JETS provides cheap transportation for students
If you've ever been frustrated by trying to find parking, fighting traffic or the increasing cost of gas, there might be a solution right under your nose.
The Jonesboro Economical Transit System, or JETS for short, has been serving the city and the ASU campus since 2006. Though it's undergone some changes since then-such as the reduction of the transit fleet from six to three buses-its members are still striving to make public transportation a viable option in Jonesboro.
Michael Black, JETS transportation supervisor, said the buses served more than 4,000 riders this August, an 8 percent increase over the same time last year.
But even with record ridership in the rest of the city, JETS Transit Coordinator Steve Ewart said ASU commuters aren't as common as they once were, despite plenty of perks for campus travelers.
For one, students get a discount on all bus fares. A 31-day pass-normally $31.25 for adults-costs $20 for students. What's more, rides on campus are free: get on at a stop on one side of campus and ride to another without paying a dime. And if you prefer to bike to where you're going, JETS buses all have sturdy bike racks to help bridge the gap between point A and point B.

Source data ▸
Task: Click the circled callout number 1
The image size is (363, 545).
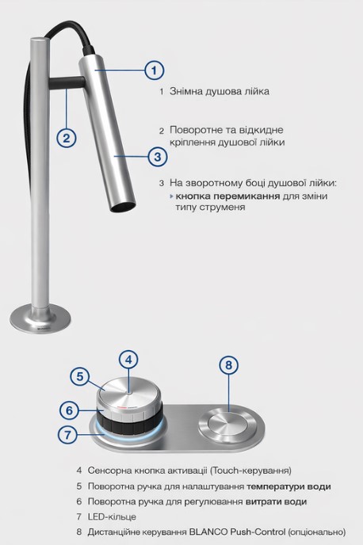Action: tap(154, 71)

Your tasks ▸
1 > In the JETS article, what does a 31-day bus pass cost for students?
2 > Write out the JETS article word for word, everything from "But even with" down to "and point B.".

Exercise results ▸
1 > $20

2 >
But even with record ridership in the rest of the city, JETS Transit Coordinator Steve Ewart said ASU commuters aren't as common as they once were, despite plenty of perks for campus travelers.
For one, students get a discount on all bus fares. A 31-day pass-normally $31.25 for adults-costs $20 for students. What's more, rides on campus are free: get on at a stop on one side of campus and ride to another without paying a dime. And if you prefer to bike to where you're going, JETS buses all have sturdy bike racks to help bridge the gap between point A and point B.